Bom, conclui-se que, somando inclusive os 13º salários, ela recebeu pouco mais de R$ 60 mil ao longo desses dois anos em que enriqueceu mais de R$ 300 mil.

Sabe-se, então, que a vereadora presa por terrorismo conseguiu aumentar seu patrimônio em uma ordem de grandeza incompatível com seus vencimentos desde que entrou para a política.
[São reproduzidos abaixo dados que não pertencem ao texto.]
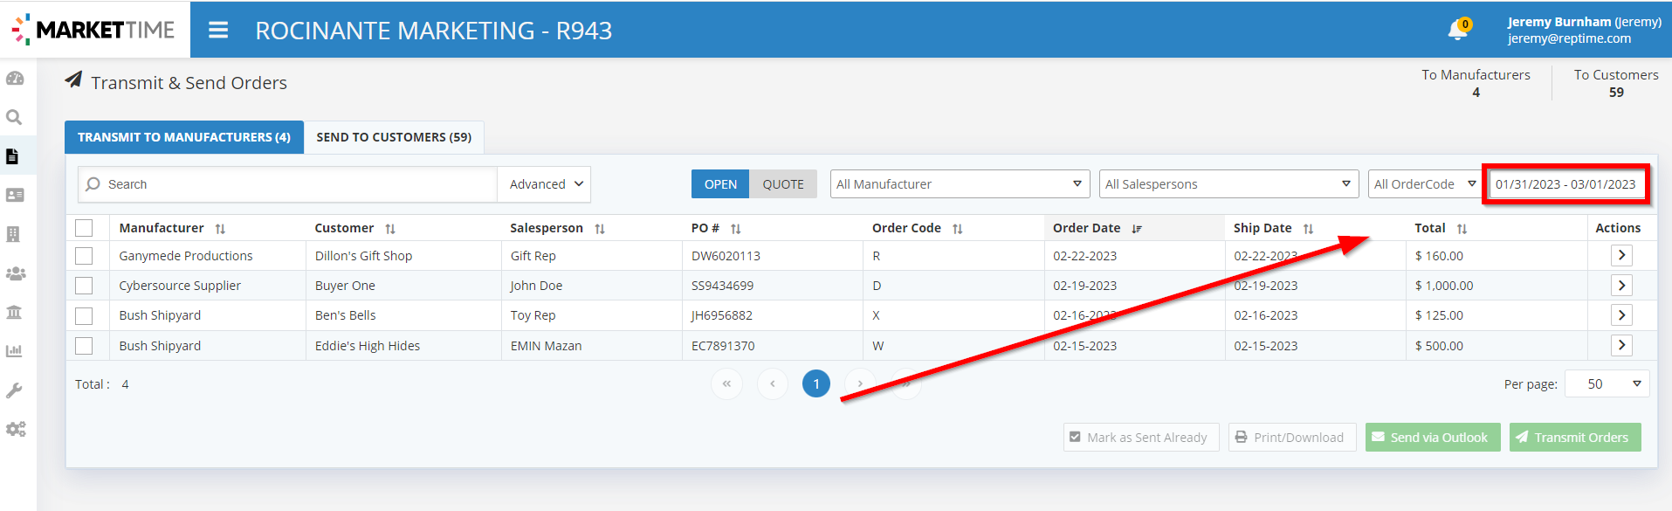The image size is (1672, 511).
Task: Click the search magnifier sidebar icon
Action: [x=15, y=117]
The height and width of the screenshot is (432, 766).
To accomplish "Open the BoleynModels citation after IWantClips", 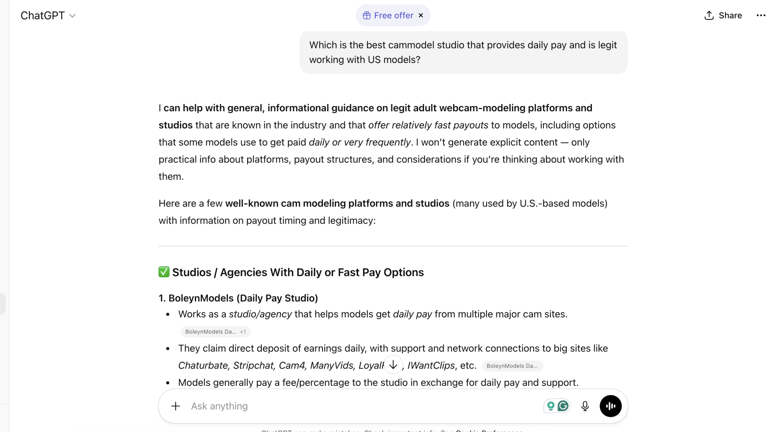I will click(512, 366).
Se recebeu uma herança, se recebeu doações de cidadãos de bem, se incorreu em algum tipo de atividade pouco abonadora porém lucrativa, é difícil precisar.

Precisamente, o que se sabe é:

  • Na eleição de 2020, sua campanha recebeu R$ 506 em doações.

    Fonte: TSE
  • Já na eleição na eleição de 2022, recebeu R$ 58.898,14.

    Fonte: TSE
  • Em 2020, quem bancou a candidatura de Odete foi ela mesma (R$ 350) e o então candidato e atual prefeito e seu aliado, Rafael Calza.

    Fonte: TSE
  • Em 2022, quem bancou sua campanha foi o atual governador de Santa Catarina, Jorginho Mello (PL), a ex-vice-governadora  Daniela Reinehr (sem partido) e o ex-deputado federal Valdir Colatto (MDB).
    Fonte: TSE

    De enfermeira sem diploma e assalariada com R$ 2.300 a candidata a deputada com doações de um governador, de uma vice-governadora e de um deputado federal em menos de dois anos, que carreira, a da Odete Enfermeira.
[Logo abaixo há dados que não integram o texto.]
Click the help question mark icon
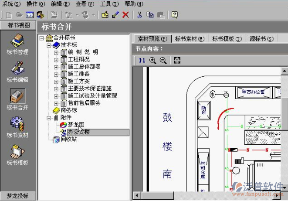Screen dimensions: 288x201 tap(174, 15)
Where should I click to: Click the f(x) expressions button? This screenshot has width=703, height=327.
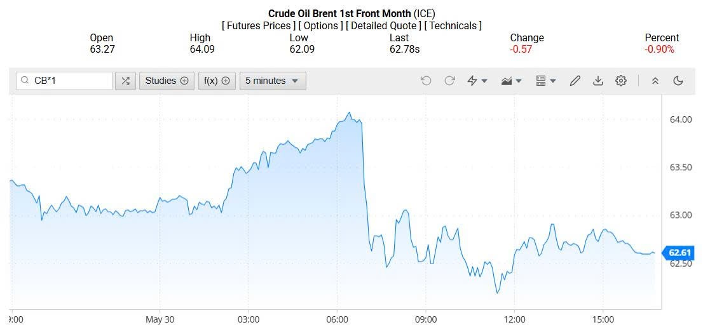click(x=217, y=81)
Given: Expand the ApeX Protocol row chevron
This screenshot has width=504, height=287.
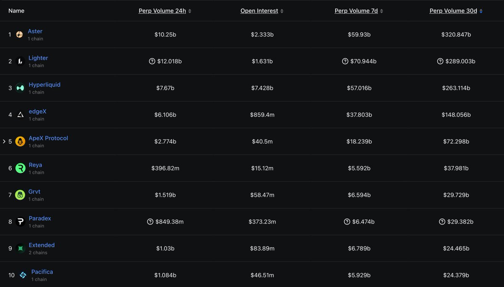Looking at the screenshot, I should (x=4, y=141).
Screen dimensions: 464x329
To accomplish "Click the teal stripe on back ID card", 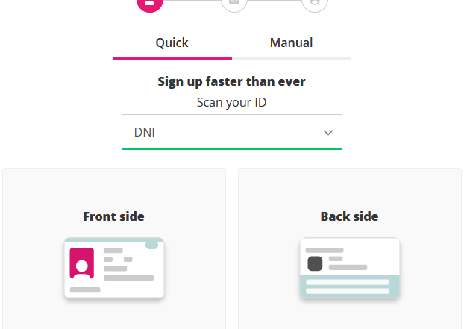I will pyautogui.click(x=350, y=286).
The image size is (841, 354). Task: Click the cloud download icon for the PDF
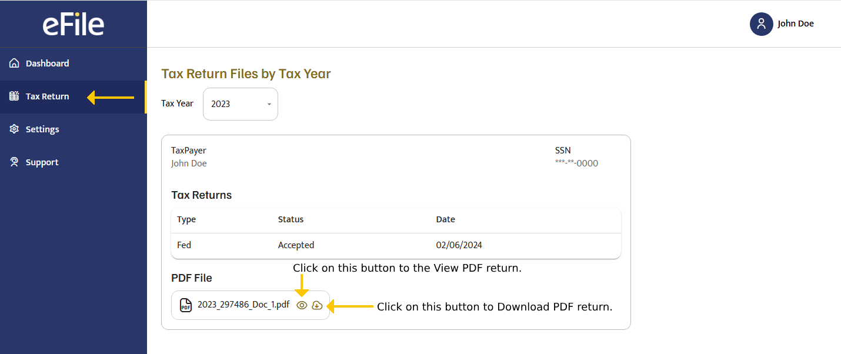(x=317, y=305)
    Sobre seus doadores de hoje em dia, o que se sabe, precisamente?

  • Que Valdir Colatto é o autor do projeto de lei que libera a caça no país, proibida desde 1967.Que é um dos mais atuantes membros da bancada ruralista. Que defendeu no Congresso Nacional entregar aos estados federados a prerrogativa de estabelecer os percentuais de reserva legal em seus biomas e territórios. Que assumiu o cargo de presidente do Serviço Florestal Brasileiro assim que Bolsonaro tomou posse.
  • Que o pai de Daniela Reinehr, Altair Reinehr, professor aposentado da cidade de Maravilha (SC), foi colaborador por anos de uma editora especializada em livros de teor antissemita que negavam o holocausto e outros crimes da Alemanha nazista. Que a ex-vice-governadora evitou discordar publicamente das crenças do pai.
  • Que o governador Jorginho Mello, assim que soube que a vereadora estava presa, enviou a Brasília quatro defensores públicos de seu estado para ajudar sua aliada e receptora de doações eleitorais. A atitude do governador – de colocar advogados públicos em defesa de interesses privados – afronta a Constituição Federal, a Constituição Estadual de Santa Catarina, pelo menos cinco leis extravagantes, a moral e o bom senso, a ponto de colocá-lo sob risco de impeachment, conforme revelou o DCM.Eis aí tudo que se sabe até agora. Se a vereadora vai contar de lá da cadeia como fez para enriquecer assim rápido e de maneira incompatível ao seu salário, se o governador vai contar por que resolveu doar dinheiro para uma candidata que, ao fim da eleição de 2022, não foi eleita e conseguiu apenas 564, ou se vai contar por que usou defensores públicos para ajudar a aliada de carreira meteórica, não se sabe.

    Para saber mais sobre essa história, só com quebras de sigilo, investigação policial, coleta de oitivas. O trabalho deste repórter acaba por aqui. Que comece o da polícia e o do Ministério Público.